This story originally appeared in The Window in print Spring ’16 issue, accompanied by photos from Juergen Teller’s Spring ’16 print campaign for Barneys New York.
It’s 85 degrees in Miami. Seventy-seven thousand people have descended on the city for Art Basel Miami Beach. The streets are swarming with art lovers, industry vets, and hung-over young people looking for the next party. At the Rubell Family Collection, there’s an unusual nexus of activity: As part of an interactive performance designed by Jennifer Rubell, a woman and a man, elevated on a platform, slice, butter, and pass out bread to gallery-goers throughout the day. By 9 A.M., hundreds of people have already lined up to collect their slice. The piece is called Devotion—and, at the center of it, for a few moments at least, wedged between the human automatons and a mountainous pile of butter is, improbably, 23-year-old supermodel Karlie Kloss. At well above six feet in heels and swathed in sculptural cashmere, Kloss could very well be a part of the artwork. In fact, she’s only in town for a few hours to be photographed in and around the fair by legendary photographer Juergen Teller for the Barneys Spring 2016 campaign.
“[The experience] was pretty surreal,” says Kloss with a laugh when I catch up with her back in New York. It was also fairly chaotic. “We were driving in a van around the city, which was very crowded because of the fair, running out to do shots, with me changing in the back,” explains Kloss, who, for the record, sounds delighted by the melee. At one point, remembers Kloss, she and Teller ran out to the beach to shoot alongside muscled men. Later, she found herself lounging in a wheelbarrow on an active construction site. “It was definitely one of those moments where I go, ‘I can’t believe this is my job!’ ” trills Kloss.
Teller, for his part, immediately knew she was the right model for the gig. “I was like, Karlie would be perfect,’” he says. “An American sporty supermodel—that was the key for this because Miami is a muscled, sport environment.”
The two first met back in 2008, “which, in fashion years, is a lifetime ago,” says Kloss. It was on the set of her first major campaign, for Marc Jacobs’ Lola perfume. She was only 15 years old at the time, and her aunt had flown with her to London as her chaperone. “She told me she hadn’t even kissed a boy yet!” remembers Teller fondly. Despite her naïveté, however, Kloss knew the shoot would be a game-changer for her career. “I was very much new to the industry,” recalls Kloss. “But, even then, I knew what a privilege it was to be shot by him. I had done my fashion homework. I knew he was an icon.”
Since then, Kloss has become something of an icon herself.
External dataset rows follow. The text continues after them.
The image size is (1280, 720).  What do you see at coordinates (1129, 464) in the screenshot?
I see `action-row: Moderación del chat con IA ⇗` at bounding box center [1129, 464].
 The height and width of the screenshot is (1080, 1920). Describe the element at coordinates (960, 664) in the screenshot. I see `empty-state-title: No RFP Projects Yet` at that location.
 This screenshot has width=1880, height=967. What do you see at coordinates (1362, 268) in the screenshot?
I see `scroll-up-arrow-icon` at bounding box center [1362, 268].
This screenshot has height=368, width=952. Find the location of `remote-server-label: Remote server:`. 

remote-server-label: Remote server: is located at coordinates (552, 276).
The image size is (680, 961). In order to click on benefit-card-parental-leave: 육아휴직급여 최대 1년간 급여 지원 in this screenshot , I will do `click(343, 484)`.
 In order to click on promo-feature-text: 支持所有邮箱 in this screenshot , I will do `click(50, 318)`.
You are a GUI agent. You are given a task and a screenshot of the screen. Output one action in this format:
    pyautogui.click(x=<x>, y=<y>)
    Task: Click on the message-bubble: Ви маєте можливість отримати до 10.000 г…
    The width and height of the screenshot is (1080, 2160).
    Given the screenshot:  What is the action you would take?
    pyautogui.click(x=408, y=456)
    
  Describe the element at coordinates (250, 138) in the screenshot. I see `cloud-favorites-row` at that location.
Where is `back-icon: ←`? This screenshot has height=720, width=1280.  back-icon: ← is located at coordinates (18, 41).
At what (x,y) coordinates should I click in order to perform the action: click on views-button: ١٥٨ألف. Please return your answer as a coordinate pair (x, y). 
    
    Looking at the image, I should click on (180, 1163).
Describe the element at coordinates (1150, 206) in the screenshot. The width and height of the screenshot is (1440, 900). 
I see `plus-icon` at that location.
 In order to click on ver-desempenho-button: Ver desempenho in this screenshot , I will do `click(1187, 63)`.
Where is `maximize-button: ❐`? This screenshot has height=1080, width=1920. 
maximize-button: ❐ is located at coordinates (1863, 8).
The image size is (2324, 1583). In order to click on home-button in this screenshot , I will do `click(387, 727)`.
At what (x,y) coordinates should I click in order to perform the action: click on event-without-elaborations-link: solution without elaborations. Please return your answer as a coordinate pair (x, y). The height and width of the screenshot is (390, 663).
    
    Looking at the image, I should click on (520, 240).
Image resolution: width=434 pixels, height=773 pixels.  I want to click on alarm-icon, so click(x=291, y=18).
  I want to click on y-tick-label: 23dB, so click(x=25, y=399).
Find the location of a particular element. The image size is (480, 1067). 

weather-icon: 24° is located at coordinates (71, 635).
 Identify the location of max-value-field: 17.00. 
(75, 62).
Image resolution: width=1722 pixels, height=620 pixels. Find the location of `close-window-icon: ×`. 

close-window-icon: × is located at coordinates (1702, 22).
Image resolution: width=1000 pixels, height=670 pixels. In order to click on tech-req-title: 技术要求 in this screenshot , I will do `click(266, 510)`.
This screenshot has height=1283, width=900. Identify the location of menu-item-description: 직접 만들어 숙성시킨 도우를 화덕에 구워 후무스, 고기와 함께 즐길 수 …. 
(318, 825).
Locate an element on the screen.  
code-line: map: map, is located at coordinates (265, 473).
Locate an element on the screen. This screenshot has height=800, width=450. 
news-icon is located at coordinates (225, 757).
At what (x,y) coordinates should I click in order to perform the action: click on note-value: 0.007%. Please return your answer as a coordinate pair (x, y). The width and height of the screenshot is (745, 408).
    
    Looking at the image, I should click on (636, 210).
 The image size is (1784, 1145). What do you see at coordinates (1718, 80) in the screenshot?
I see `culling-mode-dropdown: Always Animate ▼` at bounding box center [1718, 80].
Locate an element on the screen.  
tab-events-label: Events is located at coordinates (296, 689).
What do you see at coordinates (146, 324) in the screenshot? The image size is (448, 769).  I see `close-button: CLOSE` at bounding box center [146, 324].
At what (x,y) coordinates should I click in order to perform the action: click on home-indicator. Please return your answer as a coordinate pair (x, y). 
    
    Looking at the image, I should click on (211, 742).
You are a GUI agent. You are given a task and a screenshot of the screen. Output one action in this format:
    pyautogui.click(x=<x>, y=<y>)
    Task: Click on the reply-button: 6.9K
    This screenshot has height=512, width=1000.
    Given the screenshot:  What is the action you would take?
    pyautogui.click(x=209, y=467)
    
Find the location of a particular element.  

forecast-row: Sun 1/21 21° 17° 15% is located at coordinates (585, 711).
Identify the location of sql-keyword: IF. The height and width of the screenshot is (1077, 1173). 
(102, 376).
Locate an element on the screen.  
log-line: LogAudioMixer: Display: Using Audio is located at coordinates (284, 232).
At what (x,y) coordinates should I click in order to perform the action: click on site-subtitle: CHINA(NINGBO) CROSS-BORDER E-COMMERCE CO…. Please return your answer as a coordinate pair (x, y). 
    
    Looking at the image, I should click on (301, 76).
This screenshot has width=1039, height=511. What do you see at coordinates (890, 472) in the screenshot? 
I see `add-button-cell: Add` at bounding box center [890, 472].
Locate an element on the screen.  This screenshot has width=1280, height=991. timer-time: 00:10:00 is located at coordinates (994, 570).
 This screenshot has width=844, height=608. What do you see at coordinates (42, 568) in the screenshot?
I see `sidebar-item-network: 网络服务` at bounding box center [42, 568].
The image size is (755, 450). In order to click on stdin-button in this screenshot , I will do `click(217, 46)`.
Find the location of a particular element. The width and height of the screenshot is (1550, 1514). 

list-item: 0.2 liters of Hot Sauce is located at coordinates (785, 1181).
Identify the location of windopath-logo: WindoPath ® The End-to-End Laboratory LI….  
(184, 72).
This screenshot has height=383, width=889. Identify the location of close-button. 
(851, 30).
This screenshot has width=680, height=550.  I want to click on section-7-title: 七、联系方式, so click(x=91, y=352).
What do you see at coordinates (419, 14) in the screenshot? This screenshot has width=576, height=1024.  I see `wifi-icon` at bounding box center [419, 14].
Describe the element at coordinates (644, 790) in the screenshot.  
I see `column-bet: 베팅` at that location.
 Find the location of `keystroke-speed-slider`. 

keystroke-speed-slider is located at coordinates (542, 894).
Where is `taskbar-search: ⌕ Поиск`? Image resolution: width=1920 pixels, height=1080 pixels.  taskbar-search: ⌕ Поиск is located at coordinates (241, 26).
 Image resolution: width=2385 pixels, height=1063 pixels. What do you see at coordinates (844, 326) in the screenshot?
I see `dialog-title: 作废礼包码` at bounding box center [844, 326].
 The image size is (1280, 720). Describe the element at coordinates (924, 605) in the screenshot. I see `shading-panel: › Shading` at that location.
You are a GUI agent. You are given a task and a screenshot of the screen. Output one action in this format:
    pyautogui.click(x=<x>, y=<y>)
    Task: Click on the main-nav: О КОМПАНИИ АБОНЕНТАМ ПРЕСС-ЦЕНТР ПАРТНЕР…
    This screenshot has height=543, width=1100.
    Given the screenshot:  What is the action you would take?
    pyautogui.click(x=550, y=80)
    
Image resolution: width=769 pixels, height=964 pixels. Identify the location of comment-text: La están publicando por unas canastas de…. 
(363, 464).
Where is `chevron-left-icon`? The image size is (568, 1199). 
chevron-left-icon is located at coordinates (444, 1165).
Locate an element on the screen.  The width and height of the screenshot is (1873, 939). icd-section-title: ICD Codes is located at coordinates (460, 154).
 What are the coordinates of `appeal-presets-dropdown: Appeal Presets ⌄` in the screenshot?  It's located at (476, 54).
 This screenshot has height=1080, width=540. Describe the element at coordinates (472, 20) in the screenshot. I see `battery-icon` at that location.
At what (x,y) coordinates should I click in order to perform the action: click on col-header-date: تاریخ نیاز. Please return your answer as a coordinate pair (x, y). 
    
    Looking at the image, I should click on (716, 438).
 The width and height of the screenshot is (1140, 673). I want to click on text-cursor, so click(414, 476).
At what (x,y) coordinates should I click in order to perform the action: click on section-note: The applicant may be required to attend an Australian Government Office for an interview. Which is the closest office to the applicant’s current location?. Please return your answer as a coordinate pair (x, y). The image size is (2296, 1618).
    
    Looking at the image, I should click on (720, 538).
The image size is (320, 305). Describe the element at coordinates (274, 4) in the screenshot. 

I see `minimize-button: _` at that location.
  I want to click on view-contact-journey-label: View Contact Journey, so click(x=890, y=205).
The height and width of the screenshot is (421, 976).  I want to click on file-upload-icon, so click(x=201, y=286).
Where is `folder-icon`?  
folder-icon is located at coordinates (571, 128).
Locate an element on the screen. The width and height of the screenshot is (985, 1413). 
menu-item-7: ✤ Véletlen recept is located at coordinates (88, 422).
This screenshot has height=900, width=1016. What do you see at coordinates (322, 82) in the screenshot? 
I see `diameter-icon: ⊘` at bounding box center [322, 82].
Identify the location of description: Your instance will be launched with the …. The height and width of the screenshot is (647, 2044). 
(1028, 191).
Besides her status as an A-list model, Kloss’ extracurriculars include membership in Taylor Swift’s #girlgang, a successful line of gluten-free cookies with Momofuku, and a role as a tech advocate (she recently launched Kode With Klossy, a scholarship for girls who want to learn to code).
Kloss, now a bona fide supermodel, and Teller run into each other at “dinners and cities around the world.” Teller remembers seeing her at a dinner party in Madrid and being blown away by how much she’d grown up. “She filled the room and had a really great presence and aura around her,” he says. “She was basically super-elegant, friendly, positive, and open.”
Despite their mutual admiration, the pair hasn’t worked together since that first shoot in 2008—until now. Art Basel Miami Beach, an aesthetic explosion that gives new meaning to the phrase sensory overload, provided a fitting backdrop for their reunion. “The shoot was right at the center point of where fashion and art overlap,” says Kloss. “Juergen lives in that center point every day.”
“I still consider it such an honor to be shot by him,” Kloss continues. “I admire him so much as an artist and as a person. He is so healthy and has so much energy. That day in Miami, he ran circles around the crew and me—and he had already run a few miles before we started at 5:40 in the morning.”
Incidentally, that’s not all she admires: “I wish I had his legs!”